BEGIN

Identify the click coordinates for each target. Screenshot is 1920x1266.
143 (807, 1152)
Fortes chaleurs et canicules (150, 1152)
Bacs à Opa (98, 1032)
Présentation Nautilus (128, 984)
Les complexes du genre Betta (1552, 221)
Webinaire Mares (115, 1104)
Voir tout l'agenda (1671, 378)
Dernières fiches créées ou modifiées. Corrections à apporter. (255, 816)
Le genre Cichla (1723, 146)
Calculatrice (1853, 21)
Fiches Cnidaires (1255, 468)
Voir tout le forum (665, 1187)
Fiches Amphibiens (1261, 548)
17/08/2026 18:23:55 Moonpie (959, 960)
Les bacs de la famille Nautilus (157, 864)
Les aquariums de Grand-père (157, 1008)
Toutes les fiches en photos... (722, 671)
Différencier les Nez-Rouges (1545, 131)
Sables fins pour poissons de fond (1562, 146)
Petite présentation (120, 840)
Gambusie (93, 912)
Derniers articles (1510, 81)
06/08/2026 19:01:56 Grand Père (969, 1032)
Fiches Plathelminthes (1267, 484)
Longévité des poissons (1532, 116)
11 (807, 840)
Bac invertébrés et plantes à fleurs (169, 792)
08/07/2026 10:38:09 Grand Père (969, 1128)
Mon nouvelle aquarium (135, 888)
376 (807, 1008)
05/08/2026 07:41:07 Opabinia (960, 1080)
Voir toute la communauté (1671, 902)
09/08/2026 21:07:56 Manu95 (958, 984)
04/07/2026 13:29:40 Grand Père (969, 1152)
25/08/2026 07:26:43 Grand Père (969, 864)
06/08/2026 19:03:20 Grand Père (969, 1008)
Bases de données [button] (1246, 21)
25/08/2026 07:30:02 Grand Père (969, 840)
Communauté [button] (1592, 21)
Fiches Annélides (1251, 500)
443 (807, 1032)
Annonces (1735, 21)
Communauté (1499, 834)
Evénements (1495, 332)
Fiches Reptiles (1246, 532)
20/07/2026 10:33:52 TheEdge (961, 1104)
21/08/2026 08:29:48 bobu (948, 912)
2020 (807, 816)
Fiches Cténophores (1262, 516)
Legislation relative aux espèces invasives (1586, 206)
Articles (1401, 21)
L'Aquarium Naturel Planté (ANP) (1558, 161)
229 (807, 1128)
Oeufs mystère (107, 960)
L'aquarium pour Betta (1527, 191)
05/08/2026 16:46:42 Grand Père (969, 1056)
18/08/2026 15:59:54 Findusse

END

### ABOUT THIS TASK
Filter the data for the string "Nautilus". Copy each matching line.

### EXPECTED ANSWER
Présentation Nautilus (128, 984)
Les bacs de la famille Nautilus (157, 864)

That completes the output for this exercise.